Central Texas Stampede
- Founded: 1996
- Last season: 2001
- League: Western Professional Hockey League
- Team history: Central Texas Stampede (1996–2001)
- Based in: Belton, Texas
- Arena: Bell County Expo Center
- Colors: Red, Gold, Black, & White
- Championships: 0
- Division titles: 1 (1999–00)

= Central Texas Stampede =

The Central Texas Stampede was a professional ice hockey team based in Belton, Texas. It was the first professional sports franchise established in the city.

The logo for the former minor league hockey team, the Central Texas Stampede, was inspired by the Texas Longhorns and the region's cattle-driven identity. It features an aggressive, stylized bull that references the mascot of the University of Texas at Austin, which is well-known throughout the state.

Founded in 1996, the Stampede was one of six charter members of the newly created Western Professional Hockey League (WPHL), a mid-level minor professional league that sought to expand hockey into southern U.S. markets. The team played its home games at the Bell County Expo Center (now Cadence Bank Center), a 6,500-seat multipurpose arena.

==History==
The Stampede's inaugural game took place on October 15, 1996, when they defeated the Waco Wizards 5–4 in the first-ever WPHL contest. Under head coach Bob Bourne, a former NHL player, the team posted a 35–27–2 record in the 1996–97 season, earning 72 points and advancing to the league finals, where they lost to the El Paso Buzzards 4-1.
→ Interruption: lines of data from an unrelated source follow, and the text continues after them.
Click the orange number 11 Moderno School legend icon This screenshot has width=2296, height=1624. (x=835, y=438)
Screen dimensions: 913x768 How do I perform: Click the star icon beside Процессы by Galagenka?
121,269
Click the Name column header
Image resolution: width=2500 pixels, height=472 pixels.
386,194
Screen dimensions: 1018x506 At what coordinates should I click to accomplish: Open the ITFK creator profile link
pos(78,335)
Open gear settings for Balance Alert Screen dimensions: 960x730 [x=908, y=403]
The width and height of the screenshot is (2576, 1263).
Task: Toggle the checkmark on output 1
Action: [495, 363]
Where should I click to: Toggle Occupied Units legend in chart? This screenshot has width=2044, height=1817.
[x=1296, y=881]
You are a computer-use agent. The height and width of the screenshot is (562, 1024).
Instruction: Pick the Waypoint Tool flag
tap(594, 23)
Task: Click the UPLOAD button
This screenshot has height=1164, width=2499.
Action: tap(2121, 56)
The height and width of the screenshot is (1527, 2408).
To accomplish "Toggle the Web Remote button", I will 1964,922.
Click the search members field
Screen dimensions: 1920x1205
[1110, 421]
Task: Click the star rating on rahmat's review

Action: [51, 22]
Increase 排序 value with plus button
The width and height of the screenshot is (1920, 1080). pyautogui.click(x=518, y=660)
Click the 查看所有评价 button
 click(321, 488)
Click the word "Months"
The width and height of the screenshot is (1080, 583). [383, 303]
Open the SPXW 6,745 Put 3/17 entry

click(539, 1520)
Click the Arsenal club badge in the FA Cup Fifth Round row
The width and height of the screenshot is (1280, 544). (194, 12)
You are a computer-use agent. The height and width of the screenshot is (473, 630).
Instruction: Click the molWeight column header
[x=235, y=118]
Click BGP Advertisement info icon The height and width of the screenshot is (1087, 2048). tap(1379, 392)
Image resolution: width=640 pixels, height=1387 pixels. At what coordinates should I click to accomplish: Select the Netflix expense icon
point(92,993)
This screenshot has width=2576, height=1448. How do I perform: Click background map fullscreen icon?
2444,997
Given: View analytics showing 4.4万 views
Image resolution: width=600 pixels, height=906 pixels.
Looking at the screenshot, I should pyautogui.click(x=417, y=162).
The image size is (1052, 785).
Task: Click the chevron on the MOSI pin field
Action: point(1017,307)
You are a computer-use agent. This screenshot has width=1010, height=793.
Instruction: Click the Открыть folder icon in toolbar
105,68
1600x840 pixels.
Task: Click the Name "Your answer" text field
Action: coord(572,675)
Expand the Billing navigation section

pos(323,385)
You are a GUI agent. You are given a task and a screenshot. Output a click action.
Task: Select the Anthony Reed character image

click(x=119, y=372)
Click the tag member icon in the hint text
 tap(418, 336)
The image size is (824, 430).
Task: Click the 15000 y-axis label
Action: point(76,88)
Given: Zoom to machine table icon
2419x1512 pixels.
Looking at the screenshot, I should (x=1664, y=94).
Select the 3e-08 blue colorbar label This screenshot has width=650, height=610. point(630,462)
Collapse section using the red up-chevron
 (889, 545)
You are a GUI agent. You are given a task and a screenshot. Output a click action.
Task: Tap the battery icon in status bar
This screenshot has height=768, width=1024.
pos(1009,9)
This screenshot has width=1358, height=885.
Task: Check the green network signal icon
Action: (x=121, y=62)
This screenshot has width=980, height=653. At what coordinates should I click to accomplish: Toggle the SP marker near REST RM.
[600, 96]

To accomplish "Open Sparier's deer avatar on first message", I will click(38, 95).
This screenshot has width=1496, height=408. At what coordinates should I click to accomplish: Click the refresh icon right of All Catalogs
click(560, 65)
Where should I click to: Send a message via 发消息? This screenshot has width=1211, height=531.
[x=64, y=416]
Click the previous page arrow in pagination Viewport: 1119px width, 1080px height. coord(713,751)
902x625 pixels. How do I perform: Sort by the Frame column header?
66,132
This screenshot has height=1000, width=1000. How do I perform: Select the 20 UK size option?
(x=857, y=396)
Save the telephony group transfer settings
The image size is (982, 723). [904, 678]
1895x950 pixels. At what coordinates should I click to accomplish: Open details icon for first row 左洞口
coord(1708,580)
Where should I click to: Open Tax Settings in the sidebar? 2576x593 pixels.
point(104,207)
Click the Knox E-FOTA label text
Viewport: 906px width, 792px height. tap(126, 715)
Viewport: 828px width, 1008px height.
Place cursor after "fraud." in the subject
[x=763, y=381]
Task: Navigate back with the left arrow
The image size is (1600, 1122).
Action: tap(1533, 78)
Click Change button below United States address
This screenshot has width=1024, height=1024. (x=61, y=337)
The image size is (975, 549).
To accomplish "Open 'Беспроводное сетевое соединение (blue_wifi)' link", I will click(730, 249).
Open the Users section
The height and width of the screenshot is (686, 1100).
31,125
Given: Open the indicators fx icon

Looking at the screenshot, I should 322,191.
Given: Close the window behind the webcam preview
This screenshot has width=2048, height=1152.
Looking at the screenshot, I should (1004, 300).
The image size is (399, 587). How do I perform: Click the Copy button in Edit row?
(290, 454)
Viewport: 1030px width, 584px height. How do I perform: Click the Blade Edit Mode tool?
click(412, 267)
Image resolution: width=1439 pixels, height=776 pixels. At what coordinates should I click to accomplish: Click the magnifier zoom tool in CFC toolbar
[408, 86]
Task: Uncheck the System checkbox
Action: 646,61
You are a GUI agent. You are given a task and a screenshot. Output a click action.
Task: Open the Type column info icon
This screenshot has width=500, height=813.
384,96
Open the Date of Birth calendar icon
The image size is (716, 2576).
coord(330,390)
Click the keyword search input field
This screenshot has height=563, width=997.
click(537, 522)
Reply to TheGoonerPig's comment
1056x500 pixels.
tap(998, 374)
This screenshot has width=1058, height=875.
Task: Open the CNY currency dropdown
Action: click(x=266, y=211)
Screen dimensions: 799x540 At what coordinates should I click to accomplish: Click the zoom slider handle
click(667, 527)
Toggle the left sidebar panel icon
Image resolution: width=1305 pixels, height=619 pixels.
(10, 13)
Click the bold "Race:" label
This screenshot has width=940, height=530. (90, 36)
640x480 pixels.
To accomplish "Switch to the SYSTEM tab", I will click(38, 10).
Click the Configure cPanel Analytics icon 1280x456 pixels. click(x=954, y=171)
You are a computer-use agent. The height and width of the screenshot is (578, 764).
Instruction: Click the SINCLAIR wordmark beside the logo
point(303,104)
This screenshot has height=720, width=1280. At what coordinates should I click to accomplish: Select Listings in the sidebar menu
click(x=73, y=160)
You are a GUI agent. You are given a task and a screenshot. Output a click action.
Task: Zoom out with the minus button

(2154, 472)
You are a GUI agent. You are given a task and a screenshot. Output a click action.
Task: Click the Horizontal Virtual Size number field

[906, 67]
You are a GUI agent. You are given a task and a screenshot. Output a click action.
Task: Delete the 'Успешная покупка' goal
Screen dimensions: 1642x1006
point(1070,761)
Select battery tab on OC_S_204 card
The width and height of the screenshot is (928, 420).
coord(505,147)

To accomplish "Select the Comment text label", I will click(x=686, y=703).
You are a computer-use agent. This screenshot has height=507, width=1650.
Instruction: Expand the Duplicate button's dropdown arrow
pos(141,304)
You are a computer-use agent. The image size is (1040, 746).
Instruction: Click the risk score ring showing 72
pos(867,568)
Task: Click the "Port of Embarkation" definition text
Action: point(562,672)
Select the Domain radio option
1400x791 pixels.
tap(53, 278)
In the following seasons, the Stampede experienced varying levels of success. Coached by former NHL defenseman Lee Norwood in 1997–98, they improved to a 40–23–6 record with 86 points but were eliminated in the first round of the playoffs. The 1998–99 campaign, led by coach Glen Williamson, saw a 33–24–12 finish for 78 points, again ending in a first-round playoff exit. The team's peak came in 1999–2000 under head coach Todd Lalonde, who guided them to a league-best 50–17–3 record and 103 points, securing the Central Division title. Despite this strong regular season, the Stampede were ousted in the third round of the playoffs.

Financial difficulties plagued the franchise throughout its existence, exacerbated by inconsistent attendance figures in a market with a limited population base and competition from other regional entertainment options. In their final partial season of 2000–01, still under Lalonde, the team managed only a 14–19–5 record over 38 games before folding on January 6, 2001, midway through the campaign. The WPHL itself merged with the Central Hockey League (CHL) at the end of that season, but the Stampede did not continue in the new league.

Following the team's dissolution, the Belton market saw no professional ice hockey for over two decades. However, in 2025, efforts to revive the Stampede gained traction. Social media accounts and an official website emerged, teasing a potential return of minor league hockey to Central Texas. While excitement built among fans, representatives from the Cadence Bank Center indicated no immediate plans for arena usage, and the revival remained in early planning stages, focused on roster building, merchandise development, and community engagement. As of late 2025, no specific league affiliation or start date had been confirmed, leaving the project's future uncertain but promising.

=== Revival ===
In July 2025, rumors circulated on social media and local outlets about a potential revival of the Central Texas Stampede. Cadence Bank Center officials denied these claims on July 1, 2025, stating there were no confirmed plans, commitments, or contracts in place. Local media verified that while fan nostalgia persists, no return was imminent as of that date.